Some people don't want any snowmobiles on a 12-mile stretch of abandoned railway along the western shoreline that passes close to dozens of homes. Others want it free of any restrictions to lure more winter tourists to the area.

Those opinions were aired at a recent public meeting in Indian River, where more than 200 people showed up to hear about the proposed snowmobile trail in Cheboygan County.

The state bought the old rail bed in 1998 with Michigan Natural Resources Trust Fund dollars, under the stipulation that it forever remain a non-motorized trail. The state Department of Natural Resources agreed that safety and noise were a concern, but couldn't site any alternate snowmobile routes through the Pigeon River Country State Forest.

The Trust Fund board overturned the snowmobile ban this summer. DNR Director Rebecca Humphries expects to make a final decision in September.

"It's up for action next month, so it's premature to comment yet," Humphries said before Thursday's Natural Resources Commission meeting in Manistique.

She said DNR officials received many ideas from the public about possible restrictions for the trail.

"There are suggestions on speed limits and hours of use. Those are the biggies, but there are also some ideas on enforcement opportunities," Humphries said.

Brett Lindgren, of the Indian River Snowmobile Grooming Club, said they support a reasonable speed restriction but not a curfew. Riders could be forced on to the ice on Mullett Lake during unsafe conditions if the trail were closed at night, he said.

Gray Fischer, a property owner opposed to snowmobiles on the trail, drove to the Upper Peninsula Thursday to urge state officials to keep it a non-motorized trail.
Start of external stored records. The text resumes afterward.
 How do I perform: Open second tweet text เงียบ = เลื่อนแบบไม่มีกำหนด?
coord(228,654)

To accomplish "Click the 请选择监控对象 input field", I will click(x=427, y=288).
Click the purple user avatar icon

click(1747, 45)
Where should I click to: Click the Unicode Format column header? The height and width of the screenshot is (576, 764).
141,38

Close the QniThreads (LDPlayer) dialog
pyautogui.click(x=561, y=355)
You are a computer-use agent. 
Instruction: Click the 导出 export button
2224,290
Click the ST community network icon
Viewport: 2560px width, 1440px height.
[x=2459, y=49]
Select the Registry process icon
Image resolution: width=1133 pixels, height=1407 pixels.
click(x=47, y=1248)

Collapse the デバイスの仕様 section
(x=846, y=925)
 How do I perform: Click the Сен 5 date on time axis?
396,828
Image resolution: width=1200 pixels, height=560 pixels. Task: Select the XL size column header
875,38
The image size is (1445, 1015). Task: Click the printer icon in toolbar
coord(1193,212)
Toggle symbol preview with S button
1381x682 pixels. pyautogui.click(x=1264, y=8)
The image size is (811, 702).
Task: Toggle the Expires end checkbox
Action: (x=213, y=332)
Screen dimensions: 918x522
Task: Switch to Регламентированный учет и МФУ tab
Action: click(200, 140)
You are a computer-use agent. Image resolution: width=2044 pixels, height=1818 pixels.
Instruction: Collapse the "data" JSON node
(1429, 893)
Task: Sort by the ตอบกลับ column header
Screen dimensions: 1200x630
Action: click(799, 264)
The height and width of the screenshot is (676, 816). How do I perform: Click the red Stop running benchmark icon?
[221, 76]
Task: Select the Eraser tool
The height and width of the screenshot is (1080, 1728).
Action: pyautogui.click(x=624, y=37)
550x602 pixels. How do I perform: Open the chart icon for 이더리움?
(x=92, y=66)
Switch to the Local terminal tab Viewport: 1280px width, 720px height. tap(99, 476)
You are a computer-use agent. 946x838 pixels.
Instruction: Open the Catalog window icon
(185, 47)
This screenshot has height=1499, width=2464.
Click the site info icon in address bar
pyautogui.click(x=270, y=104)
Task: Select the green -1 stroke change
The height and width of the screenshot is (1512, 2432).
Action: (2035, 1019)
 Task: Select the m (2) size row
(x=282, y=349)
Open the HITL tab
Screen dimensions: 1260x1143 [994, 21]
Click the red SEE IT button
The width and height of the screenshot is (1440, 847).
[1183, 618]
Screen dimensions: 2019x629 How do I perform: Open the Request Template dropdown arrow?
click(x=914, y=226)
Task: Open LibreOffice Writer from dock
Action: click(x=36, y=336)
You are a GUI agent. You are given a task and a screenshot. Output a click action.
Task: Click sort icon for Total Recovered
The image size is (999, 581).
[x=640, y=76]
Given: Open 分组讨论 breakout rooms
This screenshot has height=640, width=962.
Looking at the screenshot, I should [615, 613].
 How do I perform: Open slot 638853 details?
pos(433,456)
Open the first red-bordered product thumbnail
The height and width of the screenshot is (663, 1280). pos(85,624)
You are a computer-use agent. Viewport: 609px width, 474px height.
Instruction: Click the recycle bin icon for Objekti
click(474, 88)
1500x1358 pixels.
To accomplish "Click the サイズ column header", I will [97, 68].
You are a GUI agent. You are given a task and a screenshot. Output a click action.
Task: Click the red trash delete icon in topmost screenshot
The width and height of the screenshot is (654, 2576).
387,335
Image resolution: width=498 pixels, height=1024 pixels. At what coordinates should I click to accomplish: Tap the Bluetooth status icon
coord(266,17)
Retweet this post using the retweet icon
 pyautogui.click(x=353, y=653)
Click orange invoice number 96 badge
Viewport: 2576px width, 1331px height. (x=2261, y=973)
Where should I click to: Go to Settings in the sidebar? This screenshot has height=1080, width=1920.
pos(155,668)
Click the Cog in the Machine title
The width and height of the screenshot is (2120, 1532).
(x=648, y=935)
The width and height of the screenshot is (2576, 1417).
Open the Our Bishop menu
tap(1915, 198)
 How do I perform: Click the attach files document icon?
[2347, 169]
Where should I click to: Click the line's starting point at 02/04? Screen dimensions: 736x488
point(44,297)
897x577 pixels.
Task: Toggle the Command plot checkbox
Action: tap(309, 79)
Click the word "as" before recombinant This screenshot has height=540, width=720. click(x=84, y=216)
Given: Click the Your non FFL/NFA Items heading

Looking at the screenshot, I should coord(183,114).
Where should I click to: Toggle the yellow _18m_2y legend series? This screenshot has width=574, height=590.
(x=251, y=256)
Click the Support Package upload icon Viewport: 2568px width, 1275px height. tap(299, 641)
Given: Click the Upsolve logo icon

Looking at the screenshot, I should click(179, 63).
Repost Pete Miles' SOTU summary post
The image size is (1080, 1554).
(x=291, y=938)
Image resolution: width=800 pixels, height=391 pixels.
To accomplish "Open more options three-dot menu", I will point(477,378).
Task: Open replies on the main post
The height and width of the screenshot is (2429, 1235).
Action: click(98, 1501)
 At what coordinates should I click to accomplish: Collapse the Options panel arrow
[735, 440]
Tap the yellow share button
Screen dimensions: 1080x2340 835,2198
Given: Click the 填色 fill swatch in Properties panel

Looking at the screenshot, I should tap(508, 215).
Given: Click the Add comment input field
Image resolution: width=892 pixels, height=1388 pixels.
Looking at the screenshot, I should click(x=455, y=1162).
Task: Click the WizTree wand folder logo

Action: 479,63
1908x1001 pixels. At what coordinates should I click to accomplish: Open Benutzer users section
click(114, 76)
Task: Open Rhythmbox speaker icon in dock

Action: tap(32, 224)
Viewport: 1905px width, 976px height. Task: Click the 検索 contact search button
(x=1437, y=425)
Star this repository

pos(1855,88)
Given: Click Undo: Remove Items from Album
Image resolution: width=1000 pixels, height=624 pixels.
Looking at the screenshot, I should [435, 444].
"I'm going to tell the NRC that the state gave its word numerous times to the people who live on this trail ... that word ought to have some staying power," he said.

See related stories:

Mullett Lake trail coming to a fork - July 18, 2006 
Trail parking area proposed - June 28, 2006 
Trail to be opened for snowmobiles - June 15, 2006 
See related editorial:

State bows to politicians, snowmobilers about route - June 27, 2006 
See related forums:

There's more to the Mullett Lake Trail issue - July 8, 2006 
The other side of Mullett trail issue - June 30, 2006


----------



## Hamilton Reef (Jan 20, 2000)

Snowmobile decision expected this week 

http://www.record-eagle.com/2006/sep/06mullett.htm

09/06/2006 BY SHERI McWHIRTER [email protected]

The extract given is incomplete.